By default container is restricted by pty mount_opt.max = 1024,
but admin inside container can change it via remount. As a result,
one container can consume almost all allowed ptys
and allocate up to 1Gb of unaccounted memory.

It is not enough per-se to trigger OOM on host, however anyway, it allows
to significantly exceed the assigned memcg limit and leads to troubles
on the over-committed node.

It makes sense to account for them to restrict the host's memory
consumption from inside the memcg-limited container.

Signed-off-by: Vasily Averin <[email protected]>
Acked-by: Greg Kroah-Hartman <[email protected]>
---
drivers/tty/tty_io.c | 4 ++--
1 file changed, 2 insertions(+), 2 deletions(-)

diff --git a/drivers/tty/tty_io.c b/drivers/tty/tty_io.c
index 26debec..e787f6f 100644
--- a/drivers/tty/tty_io.c
+++ b/drivers/tty/tty_io.c
@@ -1493,7 +1493,7 @@ void tty_save_termios(struct tty_struct *tty)
/* Stash the termios data */
tp = tty->driver->termios[idx];
if (tp == NULL) {
- tp = kmalloc(sizeof(*tp), GFP_KERNEL);
+ tp = kmalloc(sizeof(*tp), GFP_KERNEL_ACCOUNT);
if (tp == NULL)
return;
tty->driver->termios[idx] = tp;
@@ -3119,7 +3119,7 @@ struct tty_struct *alloc_tty_struct(struct tty_driver *driver, int idx)
{
struct tty_struct *tty;

- tty = kzalloc(sizeof(*tty), GFP_KERNEL);
+ tty = kzalloc(sizeof(*tty), GFP_KERNEL_ACCOUNT);
if (!tty)
return NULL;

--
1.8.3.1


2021-07-27 06:10:38

by Greg Kroah-Hartman

[permalink] [raw]
Subject: Re: [PATCH v7 09/10] memcg: enable accounting for tty-related objects

On Tue, Jul 27, 2021 at 08:34:14AM +0300, Vasily Averin wrote:
> At each login the user forces the kernel to create a new terminal and
> allocate up to ~1Kb memory for the tty-related structures.
>
> By default it's allowed to create up to 4096 ptys with 1024 reserve for
> initial mount namespace only and the settings are controlled by host admin.
>
> Though this default is not enough for hosters with thousands
> of containers per node.

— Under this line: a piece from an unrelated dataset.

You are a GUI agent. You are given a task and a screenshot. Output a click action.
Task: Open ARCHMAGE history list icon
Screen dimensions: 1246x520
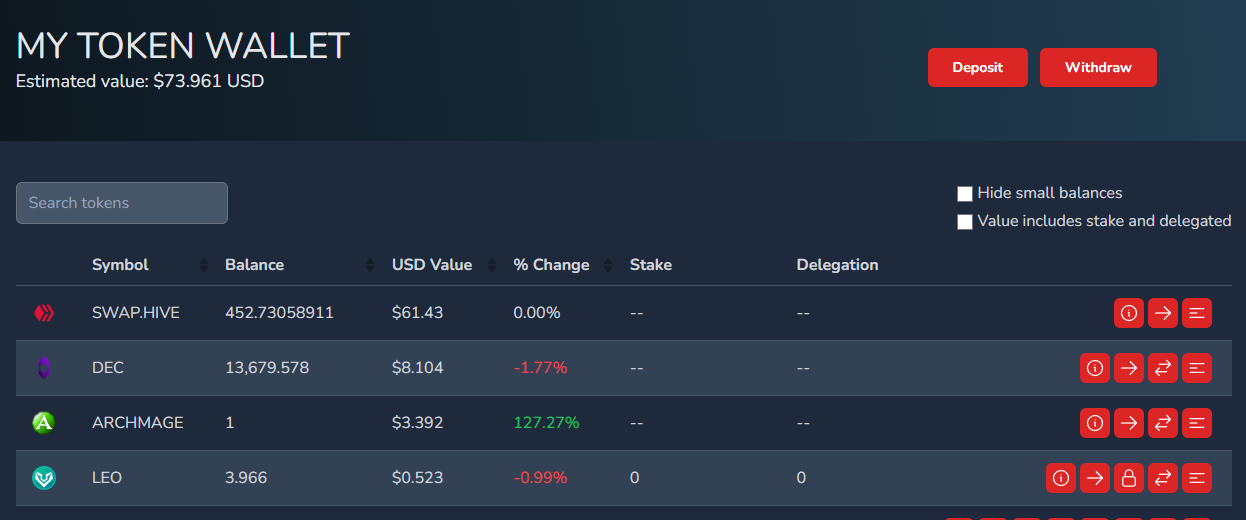(x=1197, y=423)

Host admin can be forced to increase it
> up to NR_UNIX98_PTY_MAX = 1<<20.
>
> By default container is restricted by pty mount_opt.max = 1024,
> but admin inside container can change it via remount. As a result,
> one container can consume almost all allowed ptys
> and allocate up to 1Gb of unaccounted memory.
>
> It is not enough per-se to trigger OOM on host, however anyway, it allows
> to significantly exceed the assigned memcg limit and leads to troubles
> on the over-committed node.
>
> It makes sense to account for them to restrict the host's memory
> consumption from inside the memcg-limited container.
>
> Signed-off-by: Vasily Averin <[email protected]>
> Acked-by: Greg Kroah-Hartman <[email protected]>
> ---
> drivers/tty/tty_io.c | 4 ++--
> 1 file changed, 2 insertions(+), 2 deletions(-)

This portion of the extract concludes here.